-- start Data lines --

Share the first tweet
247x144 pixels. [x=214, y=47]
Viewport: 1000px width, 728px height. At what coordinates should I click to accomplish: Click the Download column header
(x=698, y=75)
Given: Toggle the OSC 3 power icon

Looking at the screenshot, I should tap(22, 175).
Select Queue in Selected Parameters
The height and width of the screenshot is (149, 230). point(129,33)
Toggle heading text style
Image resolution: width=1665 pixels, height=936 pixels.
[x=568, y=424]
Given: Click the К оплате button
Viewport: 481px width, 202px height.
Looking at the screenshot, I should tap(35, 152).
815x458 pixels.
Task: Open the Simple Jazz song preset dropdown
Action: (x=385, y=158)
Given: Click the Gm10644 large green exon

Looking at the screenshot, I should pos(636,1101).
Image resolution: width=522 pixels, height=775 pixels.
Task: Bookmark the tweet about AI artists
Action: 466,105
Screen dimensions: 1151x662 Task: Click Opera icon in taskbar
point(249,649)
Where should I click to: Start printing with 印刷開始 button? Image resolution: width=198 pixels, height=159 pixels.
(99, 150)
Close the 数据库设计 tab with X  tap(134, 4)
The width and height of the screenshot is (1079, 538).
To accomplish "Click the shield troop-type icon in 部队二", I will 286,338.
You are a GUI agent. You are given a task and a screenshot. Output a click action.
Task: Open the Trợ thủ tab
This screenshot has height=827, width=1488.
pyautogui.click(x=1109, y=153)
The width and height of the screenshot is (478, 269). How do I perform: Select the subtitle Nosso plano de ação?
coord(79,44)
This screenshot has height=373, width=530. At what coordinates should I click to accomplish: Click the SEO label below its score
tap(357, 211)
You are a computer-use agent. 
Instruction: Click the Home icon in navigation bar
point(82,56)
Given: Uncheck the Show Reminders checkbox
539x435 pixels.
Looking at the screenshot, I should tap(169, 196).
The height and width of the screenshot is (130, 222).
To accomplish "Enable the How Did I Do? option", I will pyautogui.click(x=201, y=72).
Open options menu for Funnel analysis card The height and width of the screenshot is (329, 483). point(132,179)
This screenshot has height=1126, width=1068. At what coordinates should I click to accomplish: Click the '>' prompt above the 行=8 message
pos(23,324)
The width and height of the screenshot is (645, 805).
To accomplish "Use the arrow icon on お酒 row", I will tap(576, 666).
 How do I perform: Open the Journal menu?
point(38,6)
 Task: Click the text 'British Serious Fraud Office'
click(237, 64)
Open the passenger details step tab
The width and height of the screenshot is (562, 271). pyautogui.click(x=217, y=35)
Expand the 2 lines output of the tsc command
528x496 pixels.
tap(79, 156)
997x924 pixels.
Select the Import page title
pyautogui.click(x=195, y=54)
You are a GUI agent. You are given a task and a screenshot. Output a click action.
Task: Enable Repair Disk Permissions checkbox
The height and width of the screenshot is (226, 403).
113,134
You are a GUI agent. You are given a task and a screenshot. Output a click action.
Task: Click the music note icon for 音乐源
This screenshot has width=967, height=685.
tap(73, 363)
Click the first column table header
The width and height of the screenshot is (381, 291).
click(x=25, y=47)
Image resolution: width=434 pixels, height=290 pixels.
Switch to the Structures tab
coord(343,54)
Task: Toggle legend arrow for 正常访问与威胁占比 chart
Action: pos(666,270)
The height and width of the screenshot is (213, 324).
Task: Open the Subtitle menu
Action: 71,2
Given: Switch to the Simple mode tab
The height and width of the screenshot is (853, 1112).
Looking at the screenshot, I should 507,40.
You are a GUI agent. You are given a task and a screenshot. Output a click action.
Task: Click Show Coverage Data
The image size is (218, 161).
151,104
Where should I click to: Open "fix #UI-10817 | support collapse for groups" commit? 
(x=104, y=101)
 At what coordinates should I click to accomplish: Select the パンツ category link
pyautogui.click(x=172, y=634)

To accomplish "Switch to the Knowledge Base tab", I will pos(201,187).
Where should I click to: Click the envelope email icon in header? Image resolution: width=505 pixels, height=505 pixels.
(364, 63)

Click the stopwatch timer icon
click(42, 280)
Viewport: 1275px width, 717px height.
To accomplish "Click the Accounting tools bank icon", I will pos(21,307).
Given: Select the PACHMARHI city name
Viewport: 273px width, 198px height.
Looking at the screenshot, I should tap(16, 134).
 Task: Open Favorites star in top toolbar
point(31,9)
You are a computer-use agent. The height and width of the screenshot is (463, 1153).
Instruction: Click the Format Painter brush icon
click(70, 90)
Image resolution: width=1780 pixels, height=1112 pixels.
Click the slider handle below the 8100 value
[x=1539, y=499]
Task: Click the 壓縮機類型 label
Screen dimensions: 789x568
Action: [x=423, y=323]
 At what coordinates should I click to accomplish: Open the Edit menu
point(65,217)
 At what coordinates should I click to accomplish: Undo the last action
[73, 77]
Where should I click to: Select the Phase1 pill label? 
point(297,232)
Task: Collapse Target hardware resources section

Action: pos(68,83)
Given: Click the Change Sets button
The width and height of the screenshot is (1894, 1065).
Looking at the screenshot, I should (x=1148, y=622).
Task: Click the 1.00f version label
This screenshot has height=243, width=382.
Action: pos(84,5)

-- end Data lines --

Problem requirements: Please rewrite every item above, replacing "Viewport" with "Window" wherever it appears and leaving everything else unchanged.

Task solution:
Share the first tweet
247x144 pixels. [x=214, y=47]
Window: 1000px width, 728px height. At what coordinates should I click to accomplish: Click the Download column header
(x=698, y=75)
Given: Toggle the OSC 3 power icon

Looking at the screenshot, I should tap(22, 175).
Select Queue in Selected Parameters
The height and width of the screenshot is (149, 230). point(129,33)
Toggle heading text style
Image resolution: width=1665 pixels, height=936 pixels.
[x=568, y=424]
Given: Click the К оплате button
Window: 481px width, 202px height.
Looking at the screenshot, I should tap(35, 152).
815x458 pixels.
Task: Open the Simple Jazz song preset dropdown
Action: (x=385, y=158)
Given: Click the Gm10644 large green exon

Looking at the screenshot, I should pos(636,1101).
Image resolution: width=522 pixels, height=775 pixels.
Task: Bookmark the tweet about AI artists
Action: 466,105
Screen dimensions: 1151x662 Task: Click Opera icon in taskbar
point(249,649)
Where should I click to: Start printing with 印刷開始 button? Image resolution: width=198 pixels, height=159 pixels.
(99, 150)
Close the 数据库设计 tab with X  tap(134, 4)
The width and height of the screenshot is (1079, 538).
To accomplish "Click the shield troop-type icon in 部队二", I will 286,338.
You are a GUI agent. You are given a task and a screenshot. Output a click action.
Task: Open the Trợ thủ tab
This screenshot has height=827, width=1488.
pyautogui.click(x=1109, y=153)
The width and height of the screenshot is (478, 269). How do I perform: Select the subtitle Nosso plano de ação?
coord(79,44)
This screenshot has height=373, width=530. At what coordinates should I click to accomplish: Click the SEO label below its score
tap(357, 211)
You are a computer-use agent. 
Instruction: Click the Home icon in navigation bar
point(82,56)
Given: Uncheck the Show Reminders checkbox
539x435 pixels.
Looking at the screenshot, I should tap(169, 196).
The height and width of the screenshot is (130, 222).
To accomplish "Enable the How Did I Do? option", I will pyautogui.click(x=201, y=72).
Open options menu for Funnel analysis card The height and width of the screenshot is (329, 483). point(132,179)
This screenshot has height=1126, width=1068. At what coordinates should I click to accomplish: Click the '>' prompt above the 行=8 message
pos(23,324)
The width and height of the screenshot is (645, 805).
To accomplish "Use the arrow icon on お酒 row", I will tap(576, 666).
 How do I perform: Open the Journal menu?
point(38,6)
 Task: Click the text 'British Serious Fraud Office'
click(237, 64)
Open the passenger details step tab
The width and height of the screenshot is (562, 271). pyautogui.click(x=217, y=35)
Expand the 2 lines output of the tsc command
528x496 pixels.
tap(79, 156)
997x924 pixels.
Select the Import page title
pyautogui.click(x=195, y=54)
You are a GUI agent. You are given a task and a screenshot. Output a click action.
Task: Enable Repair Disk Permissions checkbox
The height and width of the screenshot is (226, 403).
113,134
You are a GUI agent. You are given a task and a screenshot. Output a click action.
Task: Click the music note icon for 音乐源
This screenshot has width=967, height=685.
tap(73, 363)
Click the first column table header
The width and height of the screenshot is (381, 291).
click(x=25, y=47)
Image resolution: width=434 pixels, height=290 pixels.
Switch to the Structures tab
coord(343,54)
Task: Toggle legend arrow for 正常访问与威胁占比 chart
Action: pos(666,270)
The height and width of the screenshot is (213, 324).
Task: Open the Subtitle menu
Action: 71,2
Given: Switch to the Simple mode tab
The height and width of the screenshot is (853, 1112).
Looking at the screenshot, I should 507,40.
You are a GUI agent. You are given a task and a screenshot. Output a click action.
Task: Click Show Coverage Data
The image size is (218, 161).
151,104
Where should I click to: Open "fix #UI-10817 | support collapse for groups" commit? 
(x=104, y=101)
 At what coordinates should I click to accomplish: Select the パンツ category link
pyautogui.click(x=172, y=634)

To accomplish "Switch to the Knowledge Base tab", I will pos(201,187).
Where should I click to: Click the envelope email icon in header? Image resolution: width=505 pixels, height=505 pixels.
(364, 63)

Click the stopwatch timer icon
click(42, 280)
Window: 1275px width, 717px height.
To accomplish "Click the Accounting tools bank icon", I will pos(21,307).
Given: Select the PACHMARHI city name
Window: 273px width, 198px height.
Looking at the screenshot, I should tap(16, 134).
 Task: Open Favorites star in top toolbar
point(31,9)
You are a computer-use agent. The height and width of the screenshot is (463, 1153).
Instruction: Click the Format Painter brush icon
click(70, 90)
Image resolution: width=1780 pixels, height=1112 pixels.
Click the slider handle below the 8100 value
[x=1539, y=499]
Task: Click the 壓縮機類型 label
Screen dimensions: 789x568
Action: [x=423, y=323]
 At what coordinates should I click to accomplish: Open the Edit menu
point(65,217)
 At what coordinates should I click to accomplish: Undo the last action
[73, 77]
Where should I click to: Select the Phase1 pill label? 
point(297,232)
Task: Collapse Target hardware resources section

Action: pos(68,83)
Given: Click the Change Sets button
The width and height of the screenshot is (1894, 1065).
Looking at the screenshot, I should (x=1148, y=622).
Task: Click the 1.00f version label
This screenshot has height=243, width=382.
Action: pos(84,5)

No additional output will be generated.